Typing "almond" and "pasteurization" into a Google search brings up the Almond Board’s action plan to pasteurize all California almonds, followed by a long list of websites with content criticizing the Board’s decision, including: Mandatory almond pasteurization is WRONG; We like it raw; and Raw food, right now (followed by lots of exclamation marks).

If you read my postings you know that I feel strongly about the need to pasteurize milk. As I read through the almond arguments I see strong parallels between the two debates, and for good reason, they’re both rooted in this burgeoning need to eat as nature intended, without the interference of any sort of large-scale food technology. But I’m much less familiar with the history of almonds and foodborne illness and at this point I can appreciate both the consumer and industry’s point-of-view. I do however agree that pasteurized almonds should not be labeled raw because by definition they are not.

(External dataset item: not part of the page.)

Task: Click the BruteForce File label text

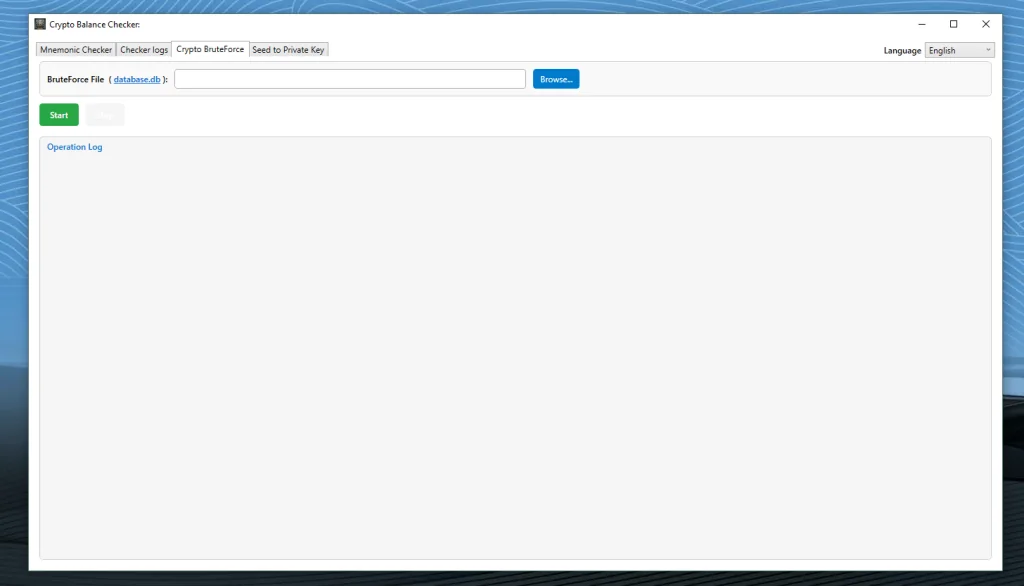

At any rate, I had a good chuckle reading the following excerpt from the Cleansing Blog this morning: 

"Many almond growers, not surprisingly, are hopping mad at the ABC for this “pasteurization tyranny” that will now require almond growers to kill a perfectly good product before they can sell it to consumers. It’s almost like being in the flower business and, after growing beautiful orchids for your customers, some stupid state agency comes along and says you have to cook all the flowers before you can sell them because somebody once stuck their nose in a pot of orchids and sniffed up a creepy crawler. Cooked orchids, alas, are not nearly as beautiful as living orchids."

Thanks to the White Stripes (American rock band) for the catchy title; should attract some fresh faces to the world of food safety communication.

Raw almonds, the new raw milk

According to a press release from the  Cornucopia Institute small-scale farmers, retailers, and consumers are renewing their call to reassess a USDA plan to "pasteurize". The press release says that all domestic almonds must have the treatments by early next year in response to outbreaks of Salmonella in 2001 and 2004.

Will Fantle, research director for The Cornucopia Institute, a Wisconsin-based farm policy research group, was quoted as saying, "The almond ‘pasteurization’ plan presents many harmful impacts for consumers and the agricultural community. The logic behind both the necessity and safety of the treatments processes has not been adequately analyzed."

Last Wednesday, the California Almond Board requested a delay in the treatment mandate until March, 2008, which had previously been set for September.

Fantle was further quoted as saying, "We support this delay, but a delay, due to the industry being unprepared, isn’t enough. The USDA must also re-open the rule for public review and comment so that those who have been shut out of the decision-making process can have input into any almond treatment plan."

Already producers were coming up with ‘nutty solutions’ to offer customers the opportunity to “rent” trees for the season. In the same way that cow share programs allow raw-milk advocates to legally obtain unpasteurized dairy products,  “tree shares” would allow almond eaters to keep eating raw almonds.